» Richiesta a: Elenca tutte le persone chiamate per nome nel testo sull'intervista dedicata a "The Cousin".

====== Testo fornito

'The Cousin', intervista ai protagonisti del film Tzahi Grad e Ala Dakka
Cinema / Festival / News - 07 October 2017 08:00
La pellicola è stata presentata alla 74° Mostra Internazionale del Cinema nell'ambito della Sezione Orizzonti
Quando si parla dei rapporti tra Israele e Palestina, ricorre spesso l’osservazione che arabi ed ebrei discendono tutti da Abramo, il che li rende dei popoli “cugini”. Questa convinzione rappresenta il tema fondamentale alla base di “The Cousin” (“Ha Ben Dod” in ebraico), la tragicommedia del regista, attore e sceneggiatore Tzahi Grad. Dopo aver ricevuto una calorosa accoglienza alla 74° Mostra internazionale d’arte cinematografica, il film ora è al Mill Valley Film Festival.
A Venezia abbiamo avuto l’occasione di intervistare Tzahi Grad e il co-protagonista di “The Cousin”, il giovane e talentuoso Ala Dakka.
D: Il film parla degli abitanti di un piccolo quartiere, di persone apparentemente normali che nel corso della storia si lasciano sopraffare dal pregiudizio, dalla paranoia. Perché ha deciso di raccontare questa storia? Qual è stata la sua ispirazione?
Tzahi Grad: Nella nostra zona c’è un sanguinoso conflitto che va avanti da molto tempo, da oltre 100 anni… e i media nel nostro Paese amano demonizzare gli arabi. Viviamo immersi in quest’odio, in una bolla dove la paranoia e la paura sono molto forti, e questo ti influenza. Nel film cerco di mostrare come i personaggi credano di fare azioni logiche. Se sai che nella casa accanto alla tua è stato commesso uno stupro, è normale avere paura. E se sai che la polizia ci metterà troppo tempo ad indagare, mentre il colpevole è lì sotto il tuo naso, è possibile che tu decida di agire da solo. Dopo aver cominciato, non si fermano, e questo fa paura. Sento che in questo momento la nostra paura degli arabi è molto forte, ma non ne parliamo. Io invece credo che sia rilevante, che tutto ruoti intorno a questa paura.
D: In questo Festival abbiamo visto anche "Foxtrot" di Samuel Maoz, un film molto critico verso le istituzioni militari. Possiamo dire che Israele sia un Paese arrabbiato, che sente il bisogno di criticare i poteri forti e le istituzioni?
Tzahi Grad: Quello che fa Maoz è un viaggio personale, non parte con l’intento di criticare la nostra società. Anche nel mio film, quello che conta è l’elemento umano. Ma in un certo senso sì, questi film offrono uno sguardo sulla società, cercano di dire, “Guardate dove siamo, stiamo smarrendo la strada, non ci ascoltiamo a vicenda, non ci comportiamo in maniera civile”. Dobbiamo tornare a comunicare. Non credo che il mio film voglia accusare esplicitamente il governo, ma siamo in una situazione difficile, ed è normale che le persone vogliano dire la loro opinione al riguardo, e tra queste persone ci siamo anche noi artisti.

============

» Richiesta b: Ricopia dai record le righe a partire da quella che contiene "The width and height of the screenshot is (2280, 1624)." e proseguendo fino a quella che contiene "center [145, 97].", entrambe incluse.

====== Dati forniti

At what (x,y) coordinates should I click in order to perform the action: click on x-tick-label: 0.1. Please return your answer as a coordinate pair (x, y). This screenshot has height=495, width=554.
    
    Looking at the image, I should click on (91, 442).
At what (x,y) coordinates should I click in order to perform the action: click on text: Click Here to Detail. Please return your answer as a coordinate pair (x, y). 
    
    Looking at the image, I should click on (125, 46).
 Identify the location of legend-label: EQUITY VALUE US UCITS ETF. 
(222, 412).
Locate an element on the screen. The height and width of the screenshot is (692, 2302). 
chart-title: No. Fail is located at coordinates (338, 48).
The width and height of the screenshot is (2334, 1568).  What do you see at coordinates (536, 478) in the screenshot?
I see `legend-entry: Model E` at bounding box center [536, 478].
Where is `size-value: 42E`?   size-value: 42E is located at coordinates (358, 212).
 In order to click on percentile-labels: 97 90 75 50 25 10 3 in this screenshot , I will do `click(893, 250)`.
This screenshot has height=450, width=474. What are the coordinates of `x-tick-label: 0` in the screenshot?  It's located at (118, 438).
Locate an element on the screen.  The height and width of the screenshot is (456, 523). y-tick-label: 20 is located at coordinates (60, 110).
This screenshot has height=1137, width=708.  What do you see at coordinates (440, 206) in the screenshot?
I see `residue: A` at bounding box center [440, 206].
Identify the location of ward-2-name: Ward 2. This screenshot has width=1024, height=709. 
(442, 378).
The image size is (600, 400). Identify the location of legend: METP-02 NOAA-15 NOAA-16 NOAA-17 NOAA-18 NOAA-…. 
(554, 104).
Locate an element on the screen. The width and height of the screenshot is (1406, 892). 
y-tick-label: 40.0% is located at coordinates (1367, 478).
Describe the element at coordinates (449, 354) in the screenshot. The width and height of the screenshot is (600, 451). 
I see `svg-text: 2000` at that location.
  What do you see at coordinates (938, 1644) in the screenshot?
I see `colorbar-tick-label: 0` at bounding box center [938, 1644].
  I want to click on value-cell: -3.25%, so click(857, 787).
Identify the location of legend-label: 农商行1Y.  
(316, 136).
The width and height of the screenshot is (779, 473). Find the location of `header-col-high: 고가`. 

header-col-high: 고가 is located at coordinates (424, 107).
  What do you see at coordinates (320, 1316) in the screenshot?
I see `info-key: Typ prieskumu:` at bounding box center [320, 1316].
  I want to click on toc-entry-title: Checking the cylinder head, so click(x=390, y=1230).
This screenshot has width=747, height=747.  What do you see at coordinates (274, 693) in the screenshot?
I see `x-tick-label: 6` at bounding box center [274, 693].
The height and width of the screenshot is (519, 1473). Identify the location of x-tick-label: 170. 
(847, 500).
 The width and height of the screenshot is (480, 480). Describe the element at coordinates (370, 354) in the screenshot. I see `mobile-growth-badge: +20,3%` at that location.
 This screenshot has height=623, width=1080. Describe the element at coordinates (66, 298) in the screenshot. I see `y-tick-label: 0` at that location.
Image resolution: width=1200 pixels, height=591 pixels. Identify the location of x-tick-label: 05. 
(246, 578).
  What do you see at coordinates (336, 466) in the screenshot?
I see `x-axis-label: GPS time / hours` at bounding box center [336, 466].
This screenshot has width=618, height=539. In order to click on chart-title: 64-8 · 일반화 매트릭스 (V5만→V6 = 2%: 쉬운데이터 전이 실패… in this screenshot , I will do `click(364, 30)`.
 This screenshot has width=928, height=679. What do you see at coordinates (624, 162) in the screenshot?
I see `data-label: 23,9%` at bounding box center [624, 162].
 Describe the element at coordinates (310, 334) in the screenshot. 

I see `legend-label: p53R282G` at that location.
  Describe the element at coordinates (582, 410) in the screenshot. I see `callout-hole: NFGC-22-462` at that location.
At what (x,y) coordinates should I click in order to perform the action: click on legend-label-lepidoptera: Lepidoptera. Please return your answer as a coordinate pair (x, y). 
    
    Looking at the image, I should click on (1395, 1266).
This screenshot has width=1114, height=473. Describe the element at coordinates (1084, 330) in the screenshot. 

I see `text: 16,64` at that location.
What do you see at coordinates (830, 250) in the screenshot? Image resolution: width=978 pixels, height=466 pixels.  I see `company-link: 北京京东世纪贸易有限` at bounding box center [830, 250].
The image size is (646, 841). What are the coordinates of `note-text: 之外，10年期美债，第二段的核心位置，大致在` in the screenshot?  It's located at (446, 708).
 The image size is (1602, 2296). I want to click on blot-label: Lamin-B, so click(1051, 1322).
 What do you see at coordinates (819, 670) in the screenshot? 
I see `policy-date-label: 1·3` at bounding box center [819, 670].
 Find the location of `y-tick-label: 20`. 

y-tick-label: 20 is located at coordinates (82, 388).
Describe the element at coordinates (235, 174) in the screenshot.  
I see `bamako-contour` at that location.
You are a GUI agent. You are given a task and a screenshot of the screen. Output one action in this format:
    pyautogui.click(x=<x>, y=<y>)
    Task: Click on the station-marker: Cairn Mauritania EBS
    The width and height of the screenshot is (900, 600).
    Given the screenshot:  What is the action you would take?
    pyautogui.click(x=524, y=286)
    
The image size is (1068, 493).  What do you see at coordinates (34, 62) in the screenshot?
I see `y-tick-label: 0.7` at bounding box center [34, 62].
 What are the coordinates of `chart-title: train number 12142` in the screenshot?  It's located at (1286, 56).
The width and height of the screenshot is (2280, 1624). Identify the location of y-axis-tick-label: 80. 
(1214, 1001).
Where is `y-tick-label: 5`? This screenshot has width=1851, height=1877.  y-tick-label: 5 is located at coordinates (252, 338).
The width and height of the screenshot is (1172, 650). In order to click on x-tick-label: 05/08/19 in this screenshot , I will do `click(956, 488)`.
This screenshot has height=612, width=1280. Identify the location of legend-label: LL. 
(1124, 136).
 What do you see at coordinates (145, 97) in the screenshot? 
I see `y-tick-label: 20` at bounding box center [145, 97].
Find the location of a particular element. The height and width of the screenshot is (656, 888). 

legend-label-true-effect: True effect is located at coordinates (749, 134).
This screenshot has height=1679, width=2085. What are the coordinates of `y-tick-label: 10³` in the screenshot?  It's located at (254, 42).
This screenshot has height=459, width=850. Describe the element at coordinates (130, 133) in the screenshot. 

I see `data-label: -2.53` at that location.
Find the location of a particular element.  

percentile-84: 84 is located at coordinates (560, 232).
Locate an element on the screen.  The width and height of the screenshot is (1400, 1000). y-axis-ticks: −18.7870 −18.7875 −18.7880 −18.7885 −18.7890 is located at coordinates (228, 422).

============

» Soluzione a: Abramo, Tzahi Grad, Ala Dakka, Samuel Maoz

» Soluzione b:
The width and height of the screenshot is (2280, 1624). Identify the location of y-axis-tick-label: 80. 
(1214, 1001).
Where is `y-tick-label: 5`? This screenshot has width=1851, height=1877.  y-tick-label: 5 is located at coordinates (252, 338).
The width and height of the screenshot is (1172, 650). In order to click on x-tick-label: 05/08/19 in this screenshot , I will do `click(956, 488)`.
This screenshot has height=612, width=1280. Identify the location of legend-label: LL. 
(1124, 136).
 What do you see at coordinates (145, 97) in the screenshot? 
I see `y-tick-label: 20` at bounding box center [145, 97].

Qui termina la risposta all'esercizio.